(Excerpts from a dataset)
━━━━━━━━━━━━━━━━━━━━━━━━━━━━━━
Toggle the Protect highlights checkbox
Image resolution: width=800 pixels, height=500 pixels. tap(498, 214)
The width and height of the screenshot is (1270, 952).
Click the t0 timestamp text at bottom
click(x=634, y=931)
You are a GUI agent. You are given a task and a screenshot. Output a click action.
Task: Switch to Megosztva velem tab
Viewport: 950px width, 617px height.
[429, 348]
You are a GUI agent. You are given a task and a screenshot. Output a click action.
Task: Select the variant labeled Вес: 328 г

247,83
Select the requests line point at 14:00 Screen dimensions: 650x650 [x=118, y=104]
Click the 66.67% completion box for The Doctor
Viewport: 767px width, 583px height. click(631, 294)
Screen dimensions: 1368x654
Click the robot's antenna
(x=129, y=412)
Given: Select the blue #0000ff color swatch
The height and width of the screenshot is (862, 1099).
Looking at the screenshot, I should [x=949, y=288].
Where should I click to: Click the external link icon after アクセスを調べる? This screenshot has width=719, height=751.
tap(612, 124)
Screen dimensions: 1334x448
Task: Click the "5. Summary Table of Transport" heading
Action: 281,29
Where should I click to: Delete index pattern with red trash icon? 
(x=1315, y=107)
━━━━━━━━━━━━━━━━━━━━━━━━━━━━━━
### Aim of the exercise
Produce a verbatim copy of the lines from the one holding "The height and" to the final line of the data, and nothing more.

### The completed task
The height and width of the screenshot is (862, 1099).
Looking at the screenshot, I should [x=949, y=288].
Where should I click to: Click the external link icon after アクセスを調べる? This screenshot has width=719, height=751.
tap(612, 124)
Screen dimensions: 1334x448
Task: Click the "5. Summary Table of Transport" heading
Action: 281,29
Where should I click to: Delete index pattern with red trash icon? 
(x=1315, y=107)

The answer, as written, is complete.